Kenyan novelist and Professor of English at Cornell University, Mukoma wa Ngugi, has a new book out, which tackles essential questions of African literary traditions and generations. The Rise of the African Novel: Politics of Language, Identity and Ownership—published in the US by University of Michigan Press in March and forthcoming in Southern, Western and Eastern African markets later this year and early 2019—explores foundational developments on the African literary scene: Why did Achebe’s generation privilege African literature in English despite the early South African example of writing in African languages and then getting translated? What are the costs of locating the start of Africa’s literary tradition in the wrong literary and historical period? And what does it mean for the current generation of writers and scholars of African literature not to have an imaginative consciousness of their literary past?
In an email to Brittle Paper, Mukoma wa Ngugi states that “while recognizing the importance of the Makerere writers and critics,” his is a “call for an African literary criticism and tradition that embraces its history of writing in African languages and for a broader African identity that is historically diasporic and presently transnational.” Mukoma calls the present gap “a major crisis in African literary criticism” and intends for his book to correct “the misreading of African literature.”

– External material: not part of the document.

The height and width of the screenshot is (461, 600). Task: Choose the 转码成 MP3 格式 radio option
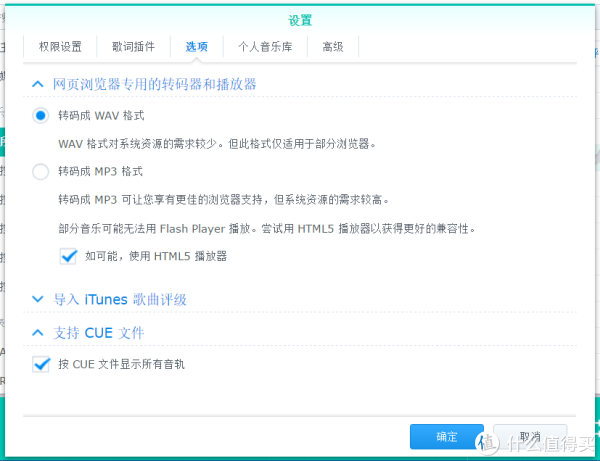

The Rise of the African Novel is the first book to situate South African and African-language literature of the late 1880s through the early 1940s in relation to the literature of decolonization, and the contemporary generation of established and emerging continental and diaspora African writers. Its publishers describe it as an effort to “restore South African and diaspora writing to the African literary tradition.” Here is a description on Amazon:
While acknowledging the importance of Achebe’s generation in the African literary tradition, Mukoma Wa Ngugi challenges that narrowing of the identities and languages of the African novel and writer. In restoring the missing foundational literary period to the African literary tradition, he shows how early South African literature, in both aesthetics and politics, is in conversation with the literature of the African independence era and contemporary rooted transnational literatures.

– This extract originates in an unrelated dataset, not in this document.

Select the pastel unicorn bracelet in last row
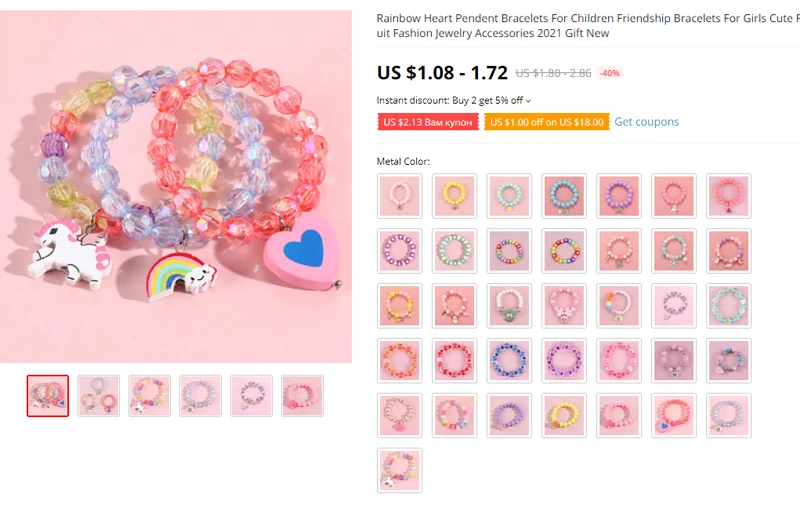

This book will become a foundational text in African literary studies, as it raises questions about the very nature of African literature and criticism. It will be essential reading for scholars of African literary studies as well as general readers seeking a greater understanding of African literary history and the ways in which critical consensus can be manufactured and rewarded at the expense of a larger and historical literary tradition.
Evan Mwangi, professor of 20th Century Anglophone African Literature at Northwestern University, has called the book “a lucid history of the African novel” which “brings to the foreground texts that are rarely discussed, demonstrating that the history of the African novel goes beyond the well-known works in the African super-canon.” He praises Mukoma’s research: “His archive is wide ranging, and he reads both old and new materials with rare clarity.”